Problem requirements -
In the lines below, swap "particular" for "specific" wherever it appears, and leave everything else unchanged.

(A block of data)
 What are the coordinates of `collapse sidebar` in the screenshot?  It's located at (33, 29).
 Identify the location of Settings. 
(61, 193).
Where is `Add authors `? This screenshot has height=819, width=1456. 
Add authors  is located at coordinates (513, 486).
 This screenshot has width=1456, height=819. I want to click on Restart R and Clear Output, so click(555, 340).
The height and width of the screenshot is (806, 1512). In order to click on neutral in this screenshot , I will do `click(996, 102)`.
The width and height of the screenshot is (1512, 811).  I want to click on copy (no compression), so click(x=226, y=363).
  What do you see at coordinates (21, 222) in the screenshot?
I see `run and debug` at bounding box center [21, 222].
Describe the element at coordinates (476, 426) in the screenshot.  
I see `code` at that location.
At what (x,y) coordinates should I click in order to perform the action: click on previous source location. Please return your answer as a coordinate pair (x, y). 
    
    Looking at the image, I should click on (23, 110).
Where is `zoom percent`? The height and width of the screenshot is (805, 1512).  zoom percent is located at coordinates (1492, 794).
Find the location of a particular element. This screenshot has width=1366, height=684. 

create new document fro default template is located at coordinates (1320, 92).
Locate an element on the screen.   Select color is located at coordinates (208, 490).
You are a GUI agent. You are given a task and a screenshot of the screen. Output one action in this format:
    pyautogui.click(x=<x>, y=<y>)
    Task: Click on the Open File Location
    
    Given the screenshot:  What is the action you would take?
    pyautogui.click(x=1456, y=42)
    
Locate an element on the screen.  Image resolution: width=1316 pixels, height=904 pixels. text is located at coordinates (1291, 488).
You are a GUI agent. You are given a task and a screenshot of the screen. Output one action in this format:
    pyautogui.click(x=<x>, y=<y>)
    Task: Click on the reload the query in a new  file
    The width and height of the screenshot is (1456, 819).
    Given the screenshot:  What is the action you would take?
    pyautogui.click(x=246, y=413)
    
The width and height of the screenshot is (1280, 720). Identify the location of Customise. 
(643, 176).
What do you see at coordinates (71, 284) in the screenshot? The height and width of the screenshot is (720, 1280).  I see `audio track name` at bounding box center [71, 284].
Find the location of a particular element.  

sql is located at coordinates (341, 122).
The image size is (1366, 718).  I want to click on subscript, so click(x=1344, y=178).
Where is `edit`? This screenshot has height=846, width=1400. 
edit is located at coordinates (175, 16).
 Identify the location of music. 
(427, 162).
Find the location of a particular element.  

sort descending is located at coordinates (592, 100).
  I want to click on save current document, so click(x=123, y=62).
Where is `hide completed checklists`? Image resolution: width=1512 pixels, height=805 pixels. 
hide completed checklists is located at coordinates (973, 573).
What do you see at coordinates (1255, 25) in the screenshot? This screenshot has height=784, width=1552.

Complete response -
 What are the coordinates of `collapse sidebar` in the screenshot?  It's located at (33, 29).
 Identify the location of Settings. 
(61, 193).
Where is `Add authors `? This screenshot has height=819, width=1456. 
Add authors  is located at coordinates (513, 486).
 This screenshot has width=1456, height=819. I want to click on Restart R and Clear Output, so click(555, 340).
The height and width of the screenshot is (806, 1512). In order to click on neutral in this screenshot , I will do `click(996, 102)`.
The width and height of the screenshot is (1512, 811).  I want to click on copy (no compression), so click(x=226, y=363).
  What do you see at coordinates (21, 222) in the screenshot?
I see `run and debug` at bounding box center [21, 222].
Describe the element at coordinates (476, 426) in the screenshot.  
I see `code` at that location.
At what (x,y) coordinates should I click in order to perform the action: click on previous source location. Please return your answer as a coordinate pair (x, y). 
    
    Looking at the image, I should click on (23, 110).
Where is `zoom percent`? The height and width of the screenshot is (805, 1512).  zoom percent is located at coordinates (1492, 794).
Find the location of a specific element. This screenshot has width=1366, height=684. 

create new document fro default template is located at coordinates (1320, 92).
Locate an element on the screen.   Select color is located at coordinates (208, 490).
You are a GUI agent. You are given a task and a screenshot of the screen. Output one action in this format:
    pyautogui.click(x=<x>, y=<y>)
    Task: Click on the Open File Location
    
    Given the screenshot:  What is the action you would take?
    pyautogui.click(x=1456, y=42)
    
Locate an element on the screen.  Image resolution: width=1316 pixels, height=904 pixels. text is located at coordinates (1291, 488).
You are a GUI agent. You are given a task and a screenshot of the screen. Output one action in this format:
    pyautogui.click(x=<x>, y=<y>)
    Task: Click on the reload the query in a new  file
    The width and height of the screenshot is (1456, 819).
    Given the screenshot:  What is the action you would take?
    pyautogui.click(x=246, y=413)
    
The width and height of the screenshot is (1280, 720). Identify the location of Customise. 
(643, 176).
What do you see at coordinates (71, 284) in the screenshot? The height and width of the screenshot is (720, 1280).  I see `audio track name` at bounding box center [71, 284].
Find the location of a specific element.  

sql is located at coordinates (341, 122).
The image size is (1366, 718).  I want to click on subscript, so click(x=1344, y=178).
Where is `edit`? This screenshot has height=846, width=1400. 
edit is located at coordinates (175, 16).
 Identify the location of music. 
(427, 162).
Find the location of a specific element.  

sort descending is located at coordinates (592, 100).
  I want to click on save current document, so click(x=123, y=62).
Where is `hide completed checklists`? Image resolution: width=1512 pixels, height=805 pixels. 
hide completed checklists is located at coordinates (973, 573).
What do you see at coordinates (1255, 25) in the screenshot? This screenshot has height=784, width=1552.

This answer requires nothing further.